“In order to establish a reasonable apprehension of bias, the Applicant must show that an informed person, viewing the matter realistically and practically and having thought the matter through, would conclude that the Arbitrator would not decide the matter fairly. See Committee for Justice and Liberty v. Canada (National Energy Board) 1976 CanLII 2 (SCC), [1978] 1 S.C.R. 369.
This principle has been applied in the context of a family law mediation/arbitration process in McClintock v. Karam (2015 ONSC 1024 (CanLII)). In that decision, Gray J. stated (at paragraphs 68 to 70):
[68] As stated by de Grandpre J., one of the considerations is the “special circumstances of the tribunal”. In this case, the tribunal is a mediator/arbitrator, and he has been constituted by agreement. It must be concluded that the parties, in agreeing to mediation/arbitration, would understand the nature of the process of mediation/arbitration. The informed person, in deciding whether there is a reasonable apprehension of bias, would also understand the nature of the process of mediation/arbitration.
[69] In order to effectively mediate, the person appointed must engage in a process that has a good deal of informality. Mediative techniques include persuading, arguing, cajoling, and, to some extent, predicting. Mediation is a process to secure agreement, if possible. All of those techniques, as well as others, will come into play in trying to secure agreement.

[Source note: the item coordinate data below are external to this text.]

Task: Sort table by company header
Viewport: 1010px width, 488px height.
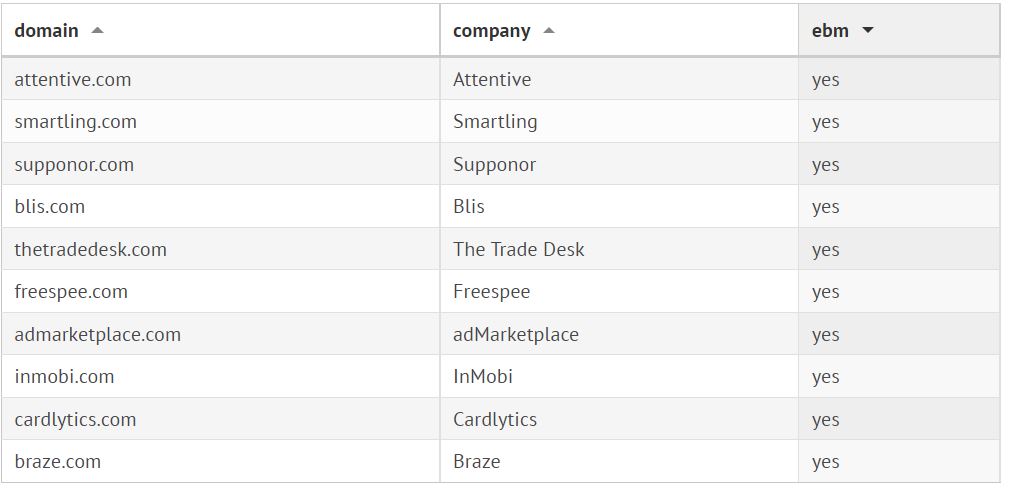Action: click(492, 31)
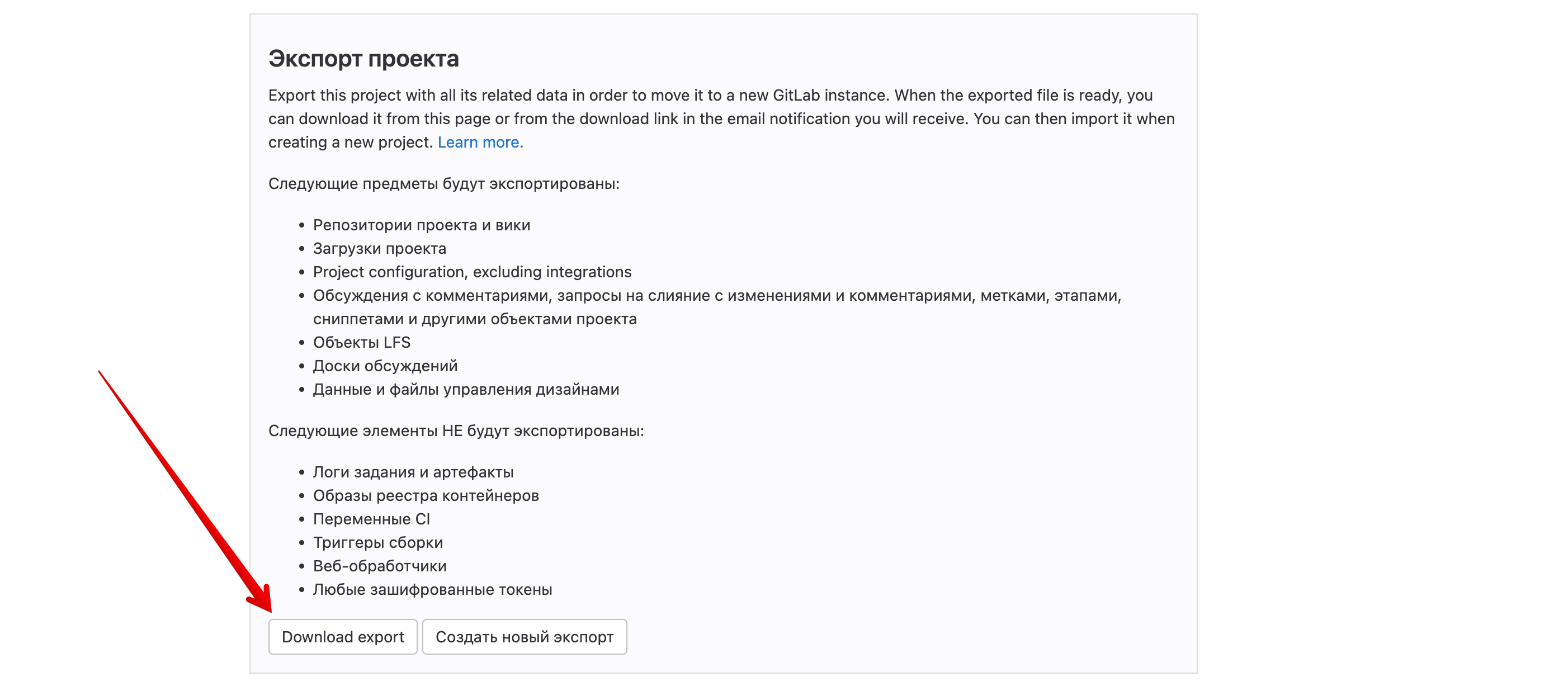The image size is (1568, 691).
Task: Click the Следующие элементы НЕ будут экспортированы text
Action: click(456, 430)
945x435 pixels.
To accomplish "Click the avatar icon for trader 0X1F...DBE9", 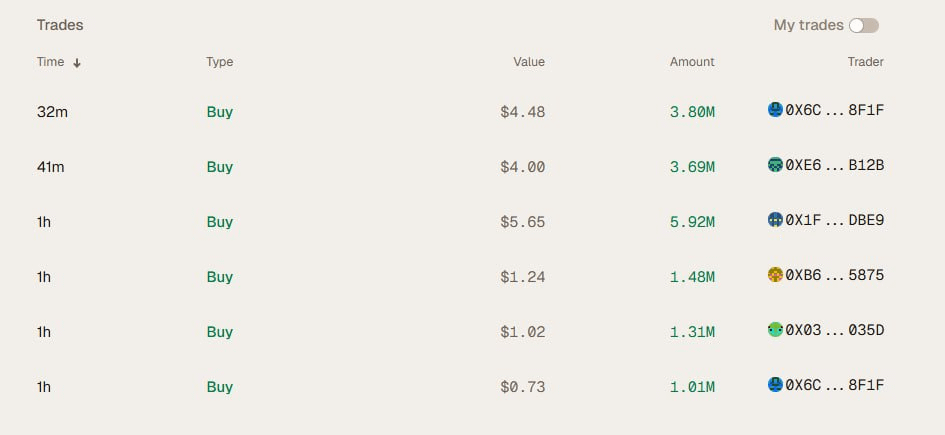I will coord(775,219).
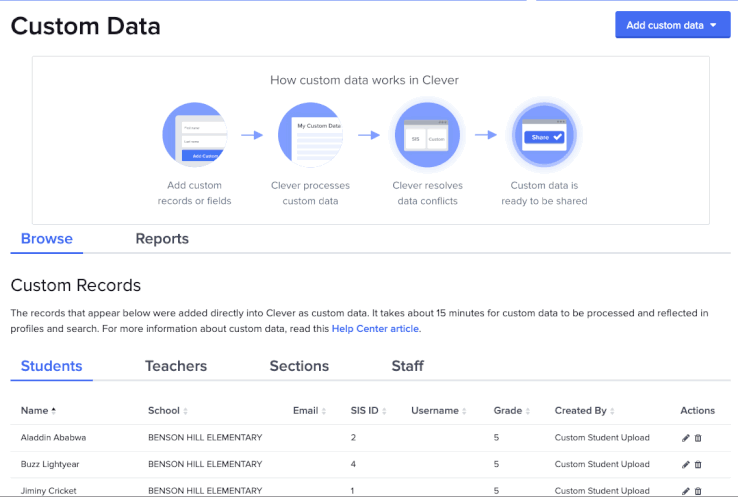Image resolution: width=738 pixels, height=497 pixels.
Task: Click trash icon for Jiminy Cricket
Action: pos(698,491)
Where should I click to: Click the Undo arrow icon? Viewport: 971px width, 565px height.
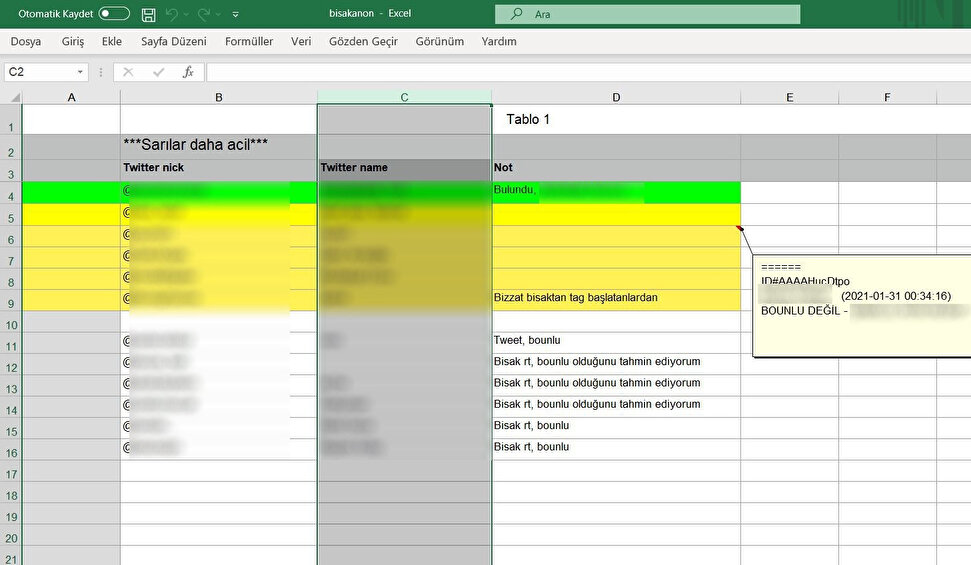(x=170, y=15)
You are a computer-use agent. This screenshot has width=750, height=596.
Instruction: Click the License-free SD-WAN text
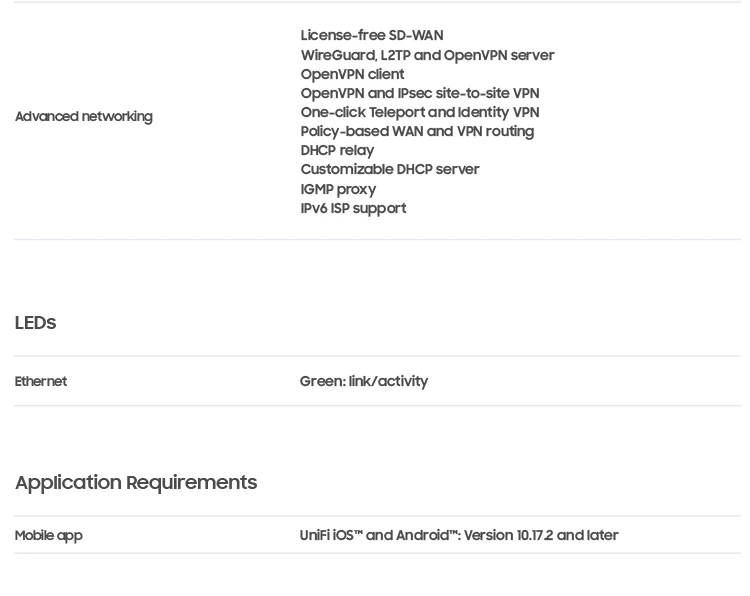pos(371,36)
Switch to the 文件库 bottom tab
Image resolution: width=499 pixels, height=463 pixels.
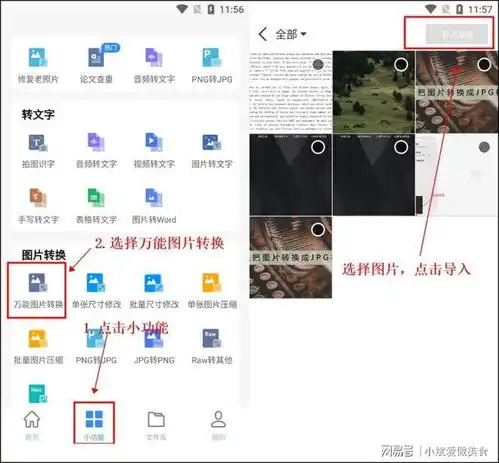[x=156, y=424]
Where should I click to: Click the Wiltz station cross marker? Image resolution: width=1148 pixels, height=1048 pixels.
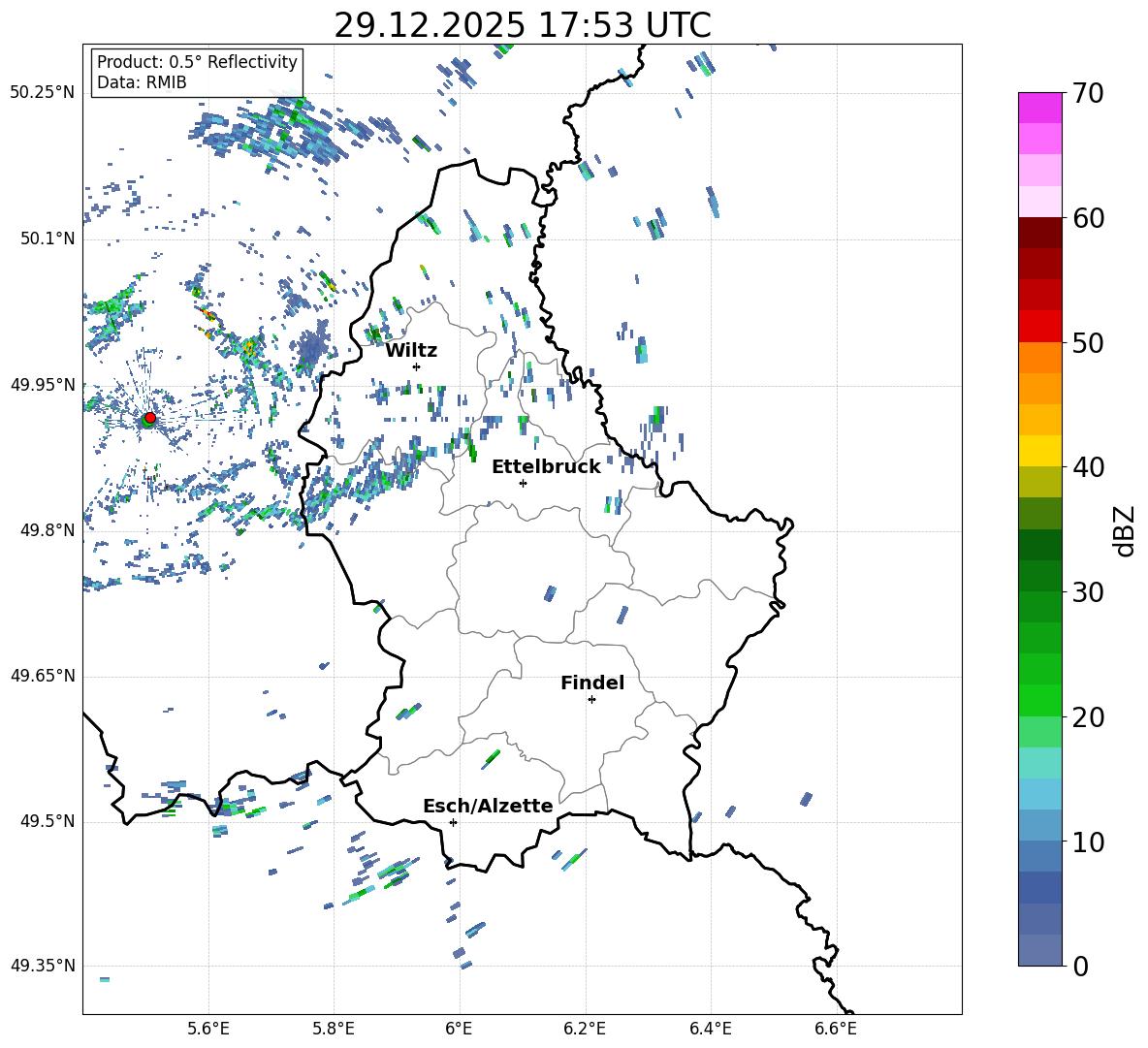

[70] If the mediator/arbitrator must move to the arbitration phase, it cannot be expected that he or she can entirely cleanse the mind of everything learned during the mediation phase, and of every tentative conclusion considered, or even reached, during the mediation phase. However, at a bare minimum the parties are entitled to expect that the mediator/arbitrator will be open to persuasion, and will not have reached firm views or conclusions.”